_Try it_
Write out, word for word, every line in the data below from the one containing "Given: Start voice" to the one containing "Given: Click the print icon in title bar", both of them included.

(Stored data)
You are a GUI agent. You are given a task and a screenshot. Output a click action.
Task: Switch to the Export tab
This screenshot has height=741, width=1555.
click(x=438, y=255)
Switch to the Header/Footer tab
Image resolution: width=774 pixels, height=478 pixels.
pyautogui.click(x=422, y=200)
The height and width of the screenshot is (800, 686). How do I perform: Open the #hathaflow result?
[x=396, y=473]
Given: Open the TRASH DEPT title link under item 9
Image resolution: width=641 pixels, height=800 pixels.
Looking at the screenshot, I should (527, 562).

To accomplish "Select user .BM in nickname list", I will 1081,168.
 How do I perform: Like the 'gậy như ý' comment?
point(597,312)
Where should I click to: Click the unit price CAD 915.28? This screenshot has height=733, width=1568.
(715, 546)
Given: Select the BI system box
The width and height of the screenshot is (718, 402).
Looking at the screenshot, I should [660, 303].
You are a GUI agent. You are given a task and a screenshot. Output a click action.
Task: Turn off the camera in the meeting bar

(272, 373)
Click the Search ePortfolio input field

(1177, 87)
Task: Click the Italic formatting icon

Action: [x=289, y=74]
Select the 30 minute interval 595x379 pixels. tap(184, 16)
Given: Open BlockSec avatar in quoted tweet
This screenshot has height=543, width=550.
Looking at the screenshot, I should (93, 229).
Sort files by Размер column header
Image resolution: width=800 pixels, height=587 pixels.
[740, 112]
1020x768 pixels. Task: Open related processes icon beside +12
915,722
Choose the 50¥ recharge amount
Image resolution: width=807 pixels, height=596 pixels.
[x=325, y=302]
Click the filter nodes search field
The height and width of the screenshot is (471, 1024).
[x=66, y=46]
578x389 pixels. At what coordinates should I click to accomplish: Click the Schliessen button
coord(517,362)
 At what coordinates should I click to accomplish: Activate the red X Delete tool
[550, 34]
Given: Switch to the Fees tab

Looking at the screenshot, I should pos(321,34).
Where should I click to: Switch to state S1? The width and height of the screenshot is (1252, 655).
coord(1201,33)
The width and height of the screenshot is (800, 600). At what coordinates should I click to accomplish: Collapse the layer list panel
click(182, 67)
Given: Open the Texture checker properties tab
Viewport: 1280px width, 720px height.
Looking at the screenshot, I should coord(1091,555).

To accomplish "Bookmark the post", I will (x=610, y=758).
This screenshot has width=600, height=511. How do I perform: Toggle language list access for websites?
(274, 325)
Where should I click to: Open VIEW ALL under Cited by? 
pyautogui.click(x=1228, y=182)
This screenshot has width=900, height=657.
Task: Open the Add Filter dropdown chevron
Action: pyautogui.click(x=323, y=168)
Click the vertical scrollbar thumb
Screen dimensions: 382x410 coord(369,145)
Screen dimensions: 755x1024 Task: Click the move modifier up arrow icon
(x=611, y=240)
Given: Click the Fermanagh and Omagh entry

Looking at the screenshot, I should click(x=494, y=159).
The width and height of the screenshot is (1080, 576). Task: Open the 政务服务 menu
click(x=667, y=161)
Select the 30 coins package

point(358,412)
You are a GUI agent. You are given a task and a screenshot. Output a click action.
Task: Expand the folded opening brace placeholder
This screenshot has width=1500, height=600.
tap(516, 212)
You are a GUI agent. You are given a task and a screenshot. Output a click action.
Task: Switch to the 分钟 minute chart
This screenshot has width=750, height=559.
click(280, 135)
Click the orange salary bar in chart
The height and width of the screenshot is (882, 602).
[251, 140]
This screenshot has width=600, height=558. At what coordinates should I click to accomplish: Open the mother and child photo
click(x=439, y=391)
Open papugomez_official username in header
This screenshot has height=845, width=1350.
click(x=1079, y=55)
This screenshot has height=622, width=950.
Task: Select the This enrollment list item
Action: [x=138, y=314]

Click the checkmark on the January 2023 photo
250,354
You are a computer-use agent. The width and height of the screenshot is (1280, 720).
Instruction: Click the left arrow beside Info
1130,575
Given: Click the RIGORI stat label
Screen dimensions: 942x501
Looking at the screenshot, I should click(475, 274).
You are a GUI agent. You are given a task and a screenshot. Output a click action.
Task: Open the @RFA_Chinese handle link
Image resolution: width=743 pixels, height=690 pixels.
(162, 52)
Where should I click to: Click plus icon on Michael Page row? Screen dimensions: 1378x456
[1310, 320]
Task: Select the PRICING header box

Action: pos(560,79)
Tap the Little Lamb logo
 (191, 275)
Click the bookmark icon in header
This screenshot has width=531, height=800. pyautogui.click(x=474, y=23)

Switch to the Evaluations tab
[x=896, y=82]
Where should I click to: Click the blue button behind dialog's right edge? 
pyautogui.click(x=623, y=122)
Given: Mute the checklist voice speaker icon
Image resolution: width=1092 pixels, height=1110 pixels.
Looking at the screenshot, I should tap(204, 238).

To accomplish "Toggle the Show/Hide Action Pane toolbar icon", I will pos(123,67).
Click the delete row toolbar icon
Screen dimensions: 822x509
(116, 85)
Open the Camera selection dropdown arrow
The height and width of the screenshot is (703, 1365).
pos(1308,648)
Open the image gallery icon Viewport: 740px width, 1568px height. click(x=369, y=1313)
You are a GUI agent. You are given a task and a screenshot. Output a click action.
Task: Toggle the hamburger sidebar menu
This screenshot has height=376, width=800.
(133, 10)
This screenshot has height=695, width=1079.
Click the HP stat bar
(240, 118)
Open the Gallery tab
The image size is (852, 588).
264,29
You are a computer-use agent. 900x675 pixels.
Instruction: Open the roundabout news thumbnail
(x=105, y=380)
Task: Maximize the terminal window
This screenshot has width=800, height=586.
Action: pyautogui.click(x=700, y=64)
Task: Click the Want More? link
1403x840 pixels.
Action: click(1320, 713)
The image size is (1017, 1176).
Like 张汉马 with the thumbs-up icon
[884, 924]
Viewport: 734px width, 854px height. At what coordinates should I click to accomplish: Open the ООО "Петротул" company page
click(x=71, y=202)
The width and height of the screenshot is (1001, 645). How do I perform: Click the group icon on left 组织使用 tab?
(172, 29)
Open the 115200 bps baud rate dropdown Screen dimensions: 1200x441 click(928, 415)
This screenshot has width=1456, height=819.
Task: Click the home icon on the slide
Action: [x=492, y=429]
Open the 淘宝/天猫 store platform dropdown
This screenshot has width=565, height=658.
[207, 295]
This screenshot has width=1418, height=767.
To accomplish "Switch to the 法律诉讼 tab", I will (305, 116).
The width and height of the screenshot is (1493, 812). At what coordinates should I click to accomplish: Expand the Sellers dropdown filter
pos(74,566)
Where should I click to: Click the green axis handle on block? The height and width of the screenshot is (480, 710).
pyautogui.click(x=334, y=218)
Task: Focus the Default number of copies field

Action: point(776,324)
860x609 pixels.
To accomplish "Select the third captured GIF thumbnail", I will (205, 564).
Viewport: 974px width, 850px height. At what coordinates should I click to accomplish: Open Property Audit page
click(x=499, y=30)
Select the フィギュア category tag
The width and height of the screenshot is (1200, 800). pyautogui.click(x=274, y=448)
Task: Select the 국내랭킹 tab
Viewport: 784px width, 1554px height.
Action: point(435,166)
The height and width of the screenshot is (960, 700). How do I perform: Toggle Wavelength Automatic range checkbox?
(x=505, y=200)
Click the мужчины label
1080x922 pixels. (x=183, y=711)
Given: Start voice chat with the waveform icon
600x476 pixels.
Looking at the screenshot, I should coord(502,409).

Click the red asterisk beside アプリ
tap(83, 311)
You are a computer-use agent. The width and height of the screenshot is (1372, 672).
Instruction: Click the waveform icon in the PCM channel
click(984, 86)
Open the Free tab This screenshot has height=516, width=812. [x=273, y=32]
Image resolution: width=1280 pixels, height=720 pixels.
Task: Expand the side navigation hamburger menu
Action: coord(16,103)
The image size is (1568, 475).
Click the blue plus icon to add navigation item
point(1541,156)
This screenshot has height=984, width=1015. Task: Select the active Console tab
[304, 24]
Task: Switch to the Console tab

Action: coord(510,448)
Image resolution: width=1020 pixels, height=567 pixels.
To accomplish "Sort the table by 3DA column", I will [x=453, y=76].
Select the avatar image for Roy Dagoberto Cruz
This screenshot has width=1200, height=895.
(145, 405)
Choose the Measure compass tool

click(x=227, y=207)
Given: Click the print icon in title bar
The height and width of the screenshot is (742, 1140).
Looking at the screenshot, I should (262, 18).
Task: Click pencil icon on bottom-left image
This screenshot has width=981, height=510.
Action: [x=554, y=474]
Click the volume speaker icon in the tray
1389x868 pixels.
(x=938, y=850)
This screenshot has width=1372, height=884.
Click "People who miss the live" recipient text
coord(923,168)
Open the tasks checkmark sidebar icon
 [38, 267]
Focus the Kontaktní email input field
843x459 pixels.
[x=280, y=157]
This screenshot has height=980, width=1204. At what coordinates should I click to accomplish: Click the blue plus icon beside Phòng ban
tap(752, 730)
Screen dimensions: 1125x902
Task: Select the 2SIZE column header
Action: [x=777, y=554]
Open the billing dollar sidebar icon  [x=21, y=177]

_Answer to the problem_
Given: Start voice chat with the waveform icon
600x476 pixels.
Looking at the screenshot, I should coord(502,409).

Click the red asterisk beside アプリ
tap(83, 311)
You are a computer-use agent. The width and height of the screenshot is (1372, 672).
Instruction: Click the waveform icon in the PCM channel
click(984, 86)
Open the Free tab This screenshot has height=516, width=812. [x=273, y=32]
Image resolution: width=1280 pixels, height=720 pixels.
Task: Expand the side navigation hamburger menu
Action: coord(16,103)
The image size is (1568, 475).
Click the blue plus icon to add navigation item
point(1541,156)
This screenshot has height=984, width=1015. Task: Select the active Console tab
[304, 24]
Task: Switch to the Console tab

Action: coord(510,448)
Image resolution: width=1020 pixels, height=567 pixels.
To accomplish "Sort the table by 3DA column", I will [x=453, y=76].
Select the avatar image for Roy Dagoberto Cruz
This screenshot has width=1200, height=895.
(145, 405)
Choose the Measure compass tool

click(x=227, y=207)
Given: Click the print icon in title bar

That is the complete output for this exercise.